Remember this dataset is organized as follows:
| Column Name | Data |
|---|---|
| sp500 | Annual returns on S&P 500 (includes dividends) |
| smallcap | Annual returns on US Small cap firms (bottom 10% by market cap) |
| tbill | Average 3-month T.Bill rate per year |
| tbond10 | Annual returns on US T. Bonds (10-year) |
| cbonds_baa | Annual returns on Baa-rated corporate bonds |
| real_estate | Average annual price appreciation in residential real estate |
| gold | Annual percentage change in gold prices |
| inflation | Annual percentage change in CPI |
1.2 Analysis
Using this data:
- Calculate real returns for each asset class, every year.
- For each year in the sample, calculate compunded (i.e. “total” or “cummulative”) nominal and real returns for each asset class, from the beginning of the sample up to that year.
- Plot the cummulative nominal and real returns on the S&P 500 over time.
- Calculate total nominal and real returns for each asset class, for the full sample.
- Calculate the geometric average and arithmetic average of nominal and returns for each asset class.
1.3 Questions
- Why is the gap between the cumulative nominal and real return lines on your S&P 500 plot so large by the end of the sample? Doesn’t inflation hover around 3%?
- If you were saving for retirement 30 years from now, would you focus on nominal returns or real returns? Why?
- Which asset classes turned $1 into more wealth? Do these results surprise you in any way?

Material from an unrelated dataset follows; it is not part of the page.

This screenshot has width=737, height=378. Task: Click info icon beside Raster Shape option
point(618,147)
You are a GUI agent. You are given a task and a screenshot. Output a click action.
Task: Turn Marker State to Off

- For which asset classes is the gap between the arithmetic and geometric average largest?
- What characteristic of those asset classes do you think explains this?
- If you had to forecast next year’s return, which average would you use?
- What if you were forecasting average annual returns over the next 20 years?
- Given the massive outperformance of stocks over the full sample, why would anyone hold bonds or T-bills?
- How do the real returns on real estate compare to stocks? What’s missing from the real estate return data that might matter?
- Which asset classes appear to be good “inflation hedges” (assets that don’t get as negatively affected by inflation as others)? How can you tell from your results?